**WHAT YOU HAVE TO DO**
Arrange the lines of data from the line with "Task: Open the Transient menu" to the line with "Click the Expenses", both included, as a numbered list, omitting blank lines. List only those lines.
# ENTRIES start
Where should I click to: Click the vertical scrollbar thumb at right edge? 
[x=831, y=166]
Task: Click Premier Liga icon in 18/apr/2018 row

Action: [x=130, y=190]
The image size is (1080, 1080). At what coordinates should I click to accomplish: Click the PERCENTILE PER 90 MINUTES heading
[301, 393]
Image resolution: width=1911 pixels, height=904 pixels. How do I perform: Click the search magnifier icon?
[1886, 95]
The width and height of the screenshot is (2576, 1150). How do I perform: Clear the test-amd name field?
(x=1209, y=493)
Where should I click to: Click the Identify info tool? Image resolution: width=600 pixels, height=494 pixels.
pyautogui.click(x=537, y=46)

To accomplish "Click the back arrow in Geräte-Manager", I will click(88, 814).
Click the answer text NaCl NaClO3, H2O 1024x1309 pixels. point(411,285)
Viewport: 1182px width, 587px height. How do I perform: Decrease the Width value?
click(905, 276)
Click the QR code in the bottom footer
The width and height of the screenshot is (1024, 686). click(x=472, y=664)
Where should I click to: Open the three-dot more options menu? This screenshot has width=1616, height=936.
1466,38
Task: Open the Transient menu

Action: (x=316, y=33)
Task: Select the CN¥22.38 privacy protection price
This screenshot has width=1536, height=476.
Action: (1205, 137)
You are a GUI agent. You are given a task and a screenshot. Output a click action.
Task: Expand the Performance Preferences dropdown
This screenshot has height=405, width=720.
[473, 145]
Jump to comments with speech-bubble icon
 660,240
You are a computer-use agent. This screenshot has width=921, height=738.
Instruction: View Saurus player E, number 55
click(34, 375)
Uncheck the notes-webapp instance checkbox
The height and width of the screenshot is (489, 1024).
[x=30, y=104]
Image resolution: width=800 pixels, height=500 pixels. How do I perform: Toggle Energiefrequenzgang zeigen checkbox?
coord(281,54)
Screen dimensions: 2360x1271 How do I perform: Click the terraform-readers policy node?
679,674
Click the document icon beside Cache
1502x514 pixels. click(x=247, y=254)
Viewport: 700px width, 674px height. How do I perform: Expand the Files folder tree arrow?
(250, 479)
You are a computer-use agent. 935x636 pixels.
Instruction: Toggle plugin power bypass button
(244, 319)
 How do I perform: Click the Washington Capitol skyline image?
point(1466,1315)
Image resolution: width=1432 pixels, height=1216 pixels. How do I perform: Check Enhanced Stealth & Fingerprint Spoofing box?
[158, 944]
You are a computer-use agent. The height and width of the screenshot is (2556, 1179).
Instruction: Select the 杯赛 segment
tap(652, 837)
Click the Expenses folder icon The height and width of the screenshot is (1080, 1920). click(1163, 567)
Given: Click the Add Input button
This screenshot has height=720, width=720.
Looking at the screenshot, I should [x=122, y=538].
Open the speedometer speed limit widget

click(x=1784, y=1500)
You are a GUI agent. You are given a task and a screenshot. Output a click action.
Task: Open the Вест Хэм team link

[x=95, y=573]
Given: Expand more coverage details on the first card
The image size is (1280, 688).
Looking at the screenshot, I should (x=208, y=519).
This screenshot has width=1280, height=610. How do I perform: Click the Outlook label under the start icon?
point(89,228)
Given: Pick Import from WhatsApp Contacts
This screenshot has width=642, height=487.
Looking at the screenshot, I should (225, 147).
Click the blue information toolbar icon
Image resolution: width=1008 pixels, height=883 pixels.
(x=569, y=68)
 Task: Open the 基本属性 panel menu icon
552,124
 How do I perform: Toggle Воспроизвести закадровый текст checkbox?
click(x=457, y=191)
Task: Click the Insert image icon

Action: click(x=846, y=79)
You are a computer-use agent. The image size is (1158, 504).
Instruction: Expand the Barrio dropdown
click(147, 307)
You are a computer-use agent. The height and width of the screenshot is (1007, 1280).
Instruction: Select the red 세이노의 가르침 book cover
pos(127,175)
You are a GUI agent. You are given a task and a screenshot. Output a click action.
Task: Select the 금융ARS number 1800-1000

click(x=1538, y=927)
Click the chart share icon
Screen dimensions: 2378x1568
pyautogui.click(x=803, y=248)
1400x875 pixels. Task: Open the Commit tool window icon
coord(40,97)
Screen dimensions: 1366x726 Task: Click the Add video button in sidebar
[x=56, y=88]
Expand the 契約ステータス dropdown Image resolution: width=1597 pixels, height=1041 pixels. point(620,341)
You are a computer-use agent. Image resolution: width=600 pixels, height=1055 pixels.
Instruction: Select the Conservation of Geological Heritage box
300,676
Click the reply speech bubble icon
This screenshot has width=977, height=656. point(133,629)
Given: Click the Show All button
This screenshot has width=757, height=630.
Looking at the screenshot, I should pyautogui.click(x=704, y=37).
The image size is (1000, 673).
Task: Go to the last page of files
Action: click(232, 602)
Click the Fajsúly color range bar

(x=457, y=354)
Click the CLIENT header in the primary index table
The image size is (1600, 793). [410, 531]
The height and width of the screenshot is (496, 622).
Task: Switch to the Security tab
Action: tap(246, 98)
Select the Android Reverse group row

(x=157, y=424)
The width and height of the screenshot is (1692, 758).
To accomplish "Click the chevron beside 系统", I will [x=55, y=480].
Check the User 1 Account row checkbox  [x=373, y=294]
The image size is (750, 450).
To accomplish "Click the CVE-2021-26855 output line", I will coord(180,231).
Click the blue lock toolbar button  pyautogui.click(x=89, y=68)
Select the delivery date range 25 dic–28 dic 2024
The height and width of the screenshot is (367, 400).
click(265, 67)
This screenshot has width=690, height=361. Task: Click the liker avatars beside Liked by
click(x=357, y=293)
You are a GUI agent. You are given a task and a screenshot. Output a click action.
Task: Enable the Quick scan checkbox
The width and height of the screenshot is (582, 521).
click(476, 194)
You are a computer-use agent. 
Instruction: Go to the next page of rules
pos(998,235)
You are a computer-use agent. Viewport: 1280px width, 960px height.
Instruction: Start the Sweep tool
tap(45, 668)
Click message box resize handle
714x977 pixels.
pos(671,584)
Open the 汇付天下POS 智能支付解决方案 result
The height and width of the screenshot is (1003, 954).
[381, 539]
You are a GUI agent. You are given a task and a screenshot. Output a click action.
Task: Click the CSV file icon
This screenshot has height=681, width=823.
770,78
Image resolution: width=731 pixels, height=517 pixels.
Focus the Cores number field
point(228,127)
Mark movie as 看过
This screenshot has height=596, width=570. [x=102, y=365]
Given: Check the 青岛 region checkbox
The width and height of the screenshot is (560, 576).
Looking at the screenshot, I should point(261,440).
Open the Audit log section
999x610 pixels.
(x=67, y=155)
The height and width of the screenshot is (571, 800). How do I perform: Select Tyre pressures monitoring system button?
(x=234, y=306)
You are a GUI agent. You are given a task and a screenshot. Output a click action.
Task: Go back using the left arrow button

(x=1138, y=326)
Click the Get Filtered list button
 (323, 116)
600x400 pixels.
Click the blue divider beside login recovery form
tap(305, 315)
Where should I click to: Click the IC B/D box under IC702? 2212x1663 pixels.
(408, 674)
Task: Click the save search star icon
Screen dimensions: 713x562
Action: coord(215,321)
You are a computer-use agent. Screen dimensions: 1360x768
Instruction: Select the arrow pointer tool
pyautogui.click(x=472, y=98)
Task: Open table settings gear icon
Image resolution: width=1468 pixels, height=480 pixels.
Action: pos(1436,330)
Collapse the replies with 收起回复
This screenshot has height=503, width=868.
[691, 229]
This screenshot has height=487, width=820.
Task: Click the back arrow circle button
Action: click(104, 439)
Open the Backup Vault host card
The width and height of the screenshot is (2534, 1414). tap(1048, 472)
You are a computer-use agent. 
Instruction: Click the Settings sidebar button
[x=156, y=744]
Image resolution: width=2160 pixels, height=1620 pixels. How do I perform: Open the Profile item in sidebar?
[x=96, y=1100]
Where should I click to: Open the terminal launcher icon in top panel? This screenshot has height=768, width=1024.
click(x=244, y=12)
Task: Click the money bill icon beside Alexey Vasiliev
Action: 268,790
# ENTRIES end
**RESPONSE TO THIS TASK**
1. Task: Open the Transient menu
2. Action: (x=316, y=33)
3. Task: Select the CN¥22.38 privacy protection price
4. This screenshot has width=1536, height=476.
5. Action: (1205, 137)
6. You are a GUI agent. You are given a task and a screenshot. Output a click action.
7. Task: Expand the Performance Preferences dropdown
8. This screenshot has height=405, width=720.
9. [473, 145]
10. Jump to comments with speech-bubble icon
11.  660,240
12. You are a computer-use agent. This screenshot has width=921, height=738.
13. Instruction: View Saurus player E, number 55
14. click(34, 375)
15. Uncheck the notes-webapp instance checkbox
16. The height and width of the screenshot is (489, 1024).
17. [x=30, y=104]
18. Image resolution: width=800 pixels, height=500 pixels. How do I perform: Toggle Energiefrequenzgang zeigen checkbox?
19. coord(281,54)
20. Screen dimensions: 2360x1271 How do I perform: Click the terraform-readers policy node?
21. 679,674
22. Click the document icon beside Cache
23. 1502x514 pixels. click(x=247, y=254)
24. Viewport: 700px width, 674px height. How do I perform: Expand the Files folder tree arrow?
25. (250, 479)
26. You are a computer-use agent. 935x636 pixels.
27. Instruction: Toggle plugin power bypass button
28. (244, 319)
29.  How do I perform: Click the Washington Capitol skyline image?
30. point(1466,1315)
31. Image resolution: width=1432 pixels, height=1216 pixels. How do I perform: Check Enhanced Stealth & Fingerprint Spoofing box?
32. [158, 944]
33. You are a computer-use agent. The height and width of the screenshot is (2556, 1179).
34. Instruction: Select the 杯赛 segment
35. tap(652, 837)
36. Click the Expenses folder icon The height and width of the screenshot is (1080, 1920). click(1163, 567)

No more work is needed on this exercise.